Hein quickly demonstrated that laboratory animals fed the pure antigen mixed into their normal meals would develop immunity to cholera and not oral tolerance.
The recent field test, conducted with the Samuel Roberts Nobel Foundation, was necessary to demonstrate that the new alfalfa plants, growing in a more natural setting exposed to weather, insects and other environmental influences, would show measurable levels of the cholera toxin.
“They definitely produce the antigen,” Hein said. “But they produce it in lower levels than they did when we had the plants in the laboratory. We are not yet sure of the reason.”
Now he is mulching the dried plants into “mouse chow” and feeding it to laboratory mice in order to calculate how much they need to digest to develop immunity. Then he hopes to learn how the plant is concentrating the cholera antigen in its tissue and how to control the amount.
“After that point, it is not science anymore, it is eating. That is culinary art,” Hein said. “Should we serve it up as oatmeal, or serve it up as bread, or as alfalfa sprouts?”
Conventional vaccines use injections of weakened or dead disease organisms to provoke production of antibodies.
Today, researchers can cut loose the genes that trigger immunity from a disease organism and insert them in a harmless organism such as an alfalfa plant to create an “edible vaccine.” The antigens in the new plant provoke the antibodies that confer immunity without actually making anyone sick.
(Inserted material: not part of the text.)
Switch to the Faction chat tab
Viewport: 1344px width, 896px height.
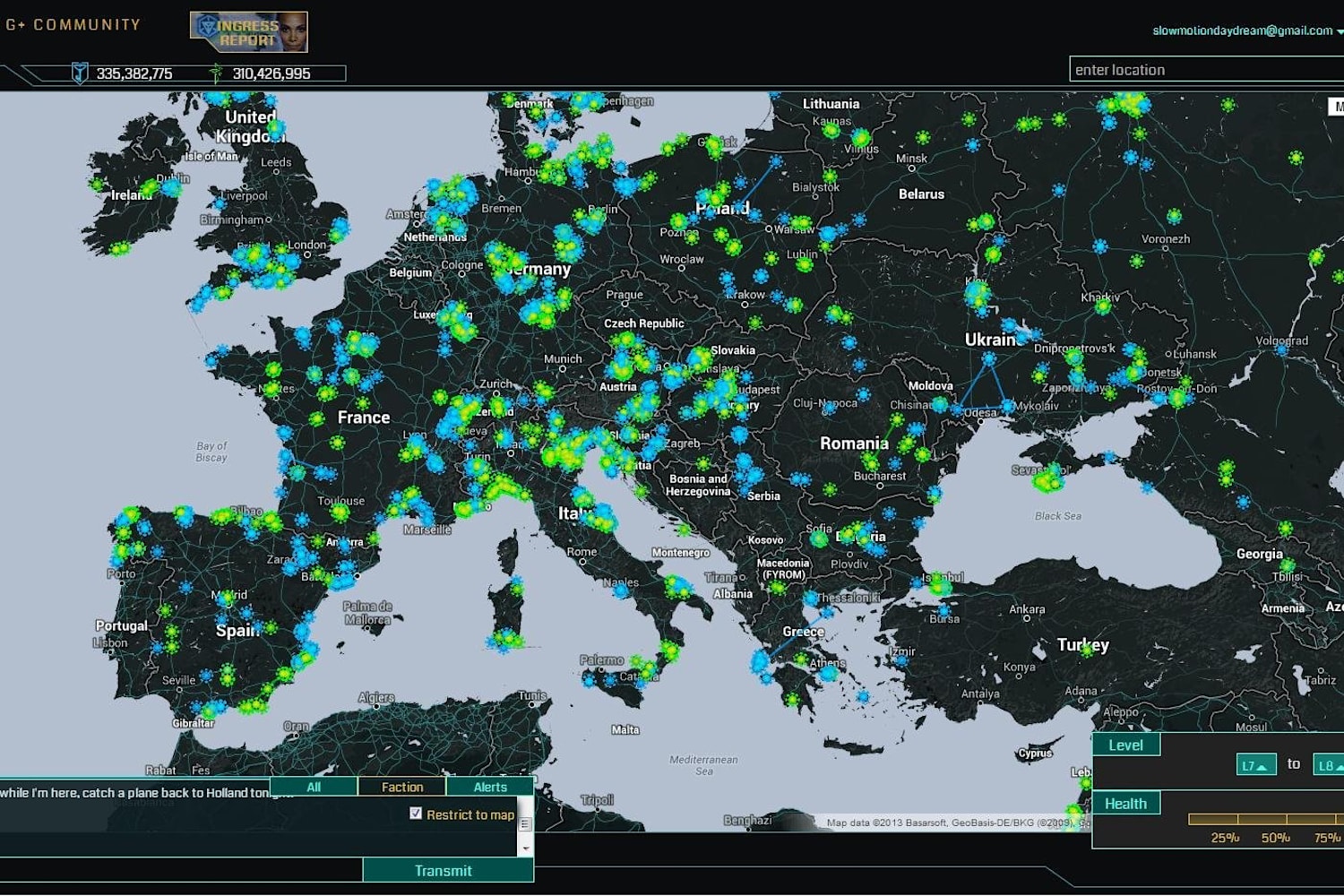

Here is how researchers at the Scripps Research Institute created an alfalfa-based vaccine against cholera.
1. Antigen is isolated from cholera toxin.
2. Antigen genetic sequence is cut out with restriction enzymes.
3. Antigen genes are inserted into cells of an organism that causes a plant disease called crown gall.
4. New genes are transferred into the alfalfa plant by infecting it with the transformed crown gall disease.
5. New plant cells are cultured, now containing the cholera antigen.
6. Alfalfa is regenerated.
7. The plant appears to confer immunity to cholera in lab animals that eat the alfalfa.